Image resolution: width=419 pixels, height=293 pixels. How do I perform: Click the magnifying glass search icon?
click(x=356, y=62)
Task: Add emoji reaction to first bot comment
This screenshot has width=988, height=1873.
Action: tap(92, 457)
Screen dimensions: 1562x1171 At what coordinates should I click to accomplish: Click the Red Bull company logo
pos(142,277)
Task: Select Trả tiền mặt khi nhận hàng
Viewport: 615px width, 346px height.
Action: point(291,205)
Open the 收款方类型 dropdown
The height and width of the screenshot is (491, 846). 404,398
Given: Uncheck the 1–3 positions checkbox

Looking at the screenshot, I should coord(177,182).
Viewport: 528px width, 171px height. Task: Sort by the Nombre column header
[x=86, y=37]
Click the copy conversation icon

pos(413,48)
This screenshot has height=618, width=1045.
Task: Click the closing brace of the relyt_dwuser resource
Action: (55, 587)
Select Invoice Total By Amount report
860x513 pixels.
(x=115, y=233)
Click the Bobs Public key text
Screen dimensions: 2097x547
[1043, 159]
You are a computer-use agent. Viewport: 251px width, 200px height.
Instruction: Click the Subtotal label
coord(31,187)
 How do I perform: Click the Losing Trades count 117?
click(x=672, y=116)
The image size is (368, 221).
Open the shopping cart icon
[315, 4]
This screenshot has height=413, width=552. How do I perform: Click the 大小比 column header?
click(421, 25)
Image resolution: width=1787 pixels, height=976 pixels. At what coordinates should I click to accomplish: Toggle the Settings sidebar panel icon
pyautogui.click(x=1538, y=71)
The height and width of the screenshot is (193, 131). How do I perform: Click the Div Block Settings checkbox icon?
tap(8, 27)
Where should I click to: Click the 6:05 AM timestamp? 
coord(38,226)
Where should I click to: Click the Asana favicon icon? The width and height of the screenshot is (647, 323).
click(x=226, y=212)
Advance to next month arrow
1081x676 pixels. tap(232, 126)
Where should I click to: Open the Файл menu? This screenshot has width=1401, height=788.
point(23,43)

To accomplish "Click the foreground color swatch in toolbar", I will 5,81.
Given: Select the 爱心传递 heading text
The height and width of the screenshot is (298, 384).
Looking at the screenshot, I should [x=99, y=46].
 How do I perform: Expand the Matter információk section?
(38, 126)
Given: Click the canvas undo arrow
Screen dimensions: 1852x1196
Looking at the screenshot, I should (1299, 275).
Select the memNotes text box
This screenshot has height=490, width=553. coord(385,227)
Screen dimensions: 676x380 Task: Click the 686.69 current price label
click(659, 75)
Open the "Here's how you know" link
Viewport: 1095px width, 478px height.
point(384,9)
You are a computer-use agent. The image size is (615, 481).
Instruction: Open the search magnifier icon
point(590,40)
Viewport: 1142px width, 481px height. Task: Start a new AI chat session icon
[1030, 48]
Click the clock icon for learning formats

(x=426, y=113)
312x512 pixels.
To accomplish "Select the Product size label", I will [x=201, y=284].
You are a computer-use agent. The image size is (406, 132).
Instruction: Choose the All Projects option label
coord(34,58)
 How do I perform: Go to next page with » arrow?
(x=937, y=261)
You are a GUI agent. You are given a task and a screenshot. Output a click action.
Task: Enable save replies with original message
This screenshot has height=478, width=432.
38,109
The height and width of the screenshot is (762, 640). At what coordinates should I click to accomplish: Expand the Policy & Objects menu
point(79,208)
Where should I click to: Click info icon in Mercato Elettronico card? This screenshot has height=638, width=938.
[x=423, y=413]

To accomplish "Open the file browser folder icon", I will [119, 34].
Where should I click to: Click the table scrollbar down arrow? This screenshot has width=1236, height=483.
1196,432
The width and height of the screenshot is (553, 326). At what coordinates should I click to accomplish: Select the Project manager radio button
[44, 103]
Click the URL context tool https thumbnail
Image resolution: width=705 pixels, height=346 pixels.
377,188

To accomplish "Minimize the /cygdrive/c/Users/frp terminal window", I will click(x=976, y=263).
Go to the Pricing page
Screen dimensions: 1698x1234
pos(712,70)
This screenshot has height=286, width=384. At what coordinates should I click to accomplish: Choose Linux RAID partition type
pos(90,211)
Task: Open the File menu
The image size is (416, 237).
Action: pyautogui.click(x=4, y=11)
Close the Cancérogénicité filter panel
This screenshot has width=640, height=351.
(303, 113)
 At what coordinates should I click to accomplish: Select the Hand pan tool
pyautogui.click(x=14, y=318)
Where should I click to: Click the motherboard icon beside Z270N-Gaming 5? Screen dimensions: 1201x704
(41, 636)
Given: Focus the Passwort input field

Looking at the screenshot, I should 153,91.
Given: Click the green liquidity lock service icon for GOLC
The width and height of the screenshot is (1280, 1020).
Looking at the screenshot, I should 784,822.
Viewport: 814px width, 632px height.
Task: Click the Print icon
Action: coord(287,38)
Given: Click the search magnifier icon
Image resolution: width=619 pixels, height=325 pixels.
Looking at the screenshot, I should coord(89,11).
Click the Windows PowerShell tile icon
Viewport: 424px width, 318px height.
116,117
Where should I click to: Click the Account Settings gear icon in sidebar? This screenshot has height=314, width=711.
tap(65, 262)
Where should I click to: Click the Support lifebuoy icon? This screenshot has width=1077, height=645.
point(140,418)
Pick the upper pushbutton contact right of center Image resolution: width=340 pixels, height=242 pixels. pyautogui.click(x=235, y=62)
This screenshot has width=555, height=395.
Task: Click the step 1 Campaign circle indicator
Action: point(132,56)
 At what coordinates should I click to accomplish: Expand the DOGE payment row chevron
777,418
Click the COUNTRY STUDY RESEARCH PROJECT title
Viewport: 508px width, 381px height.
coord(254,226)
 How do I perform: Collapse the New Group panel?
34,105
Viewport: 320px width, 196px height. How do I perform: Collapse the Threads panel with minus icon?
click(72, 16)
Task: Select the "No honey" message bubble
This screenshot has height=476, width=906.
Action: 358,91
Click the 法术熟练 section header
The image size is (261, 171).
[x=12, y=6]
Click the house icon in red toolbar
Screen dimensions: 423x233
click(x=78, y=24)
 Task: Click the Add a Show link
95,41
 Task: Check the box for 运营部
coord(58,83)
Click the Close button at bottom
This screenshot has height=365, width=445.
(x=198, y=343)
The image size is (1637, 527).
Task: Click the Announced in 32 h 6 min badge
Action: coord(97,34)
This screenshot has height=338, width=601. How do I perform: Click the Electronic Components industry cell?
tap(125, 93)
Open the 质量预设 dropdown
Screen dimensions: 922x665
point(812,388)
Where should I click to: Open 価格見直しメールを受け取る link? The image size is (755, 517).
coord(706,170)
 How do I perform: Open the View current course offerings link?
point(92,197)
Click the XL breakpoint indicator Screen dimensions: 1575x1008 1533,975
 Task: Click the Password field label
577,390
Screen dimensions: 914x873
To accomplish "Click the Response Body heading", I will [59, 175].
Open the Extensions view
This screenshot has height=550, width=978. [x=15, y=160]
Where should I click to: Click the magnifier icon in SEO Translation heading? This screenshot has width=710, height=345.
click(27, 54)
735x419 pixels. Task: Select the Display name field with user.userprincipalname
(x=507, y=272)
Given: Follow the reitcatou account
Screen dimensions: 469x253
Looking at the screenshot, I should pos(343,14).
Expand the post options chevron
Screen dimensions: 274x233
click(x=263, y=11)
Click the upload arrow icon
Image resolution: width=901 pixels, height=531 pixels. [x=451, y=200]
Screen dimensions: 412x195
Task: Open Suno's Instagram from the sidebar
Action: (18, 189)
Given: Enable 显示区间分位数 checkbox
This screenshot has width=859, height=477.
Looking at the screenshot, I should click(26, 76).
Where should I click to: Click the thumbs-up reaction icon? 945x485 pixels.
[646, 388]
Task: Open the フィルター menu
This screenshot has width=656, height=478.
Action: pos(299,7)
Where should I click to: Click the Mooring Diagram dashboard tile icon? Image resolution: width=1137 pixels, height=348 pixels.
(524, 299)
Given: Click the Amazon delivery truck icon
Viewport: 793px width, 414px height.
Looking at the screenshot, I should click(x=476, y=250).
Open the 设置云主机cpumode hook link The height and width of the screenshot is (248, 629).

◆ YOUR INSTRUCTIONS
Output the lines above exactly as they appear, starting with the line that contains "This screenshot has height=413, width=552." and going on through the line that contains "Looking at the screenshot, I should [x=99, y=46].", both included.

◆ SOLUTION BELOW
This screenshot has height=413, width=552. How do I perform: Click the 大小比 column header?
click(421, 25)
Image resolution: width=1787 pixels, height=976 pixels. At what coordinates should I click to accomplish: Toggle the Settings sidebar panel icon
pyautogui.click(x=1538, y=71)
The height and width of the screenshot is (193, 131). How do I perform: Click the Div Block Settings checkbox icon?
tap(8, 27)
Where should I click to: Click the 6:05 AM timestamp? 
coord(38,226)
Where should I click to: Click the Asana favicon icon? The width and height of the screenshot is (647, 323).
click(x=226, y=212)
Advance to next month arrow
1081x676 pixels. tap(232, 126)
Where should I click to: Open the Файл menu? This screenshot has width=1401, height=788.
point(23,43)

To accomplish "Click the foreground color swatch in toolbar", I will 5,81.
Given: Select the 爱心传递 heading text
The height and width of the screenshot is (298, 384).
Looking at the screenshot, I should [x=99, y=46].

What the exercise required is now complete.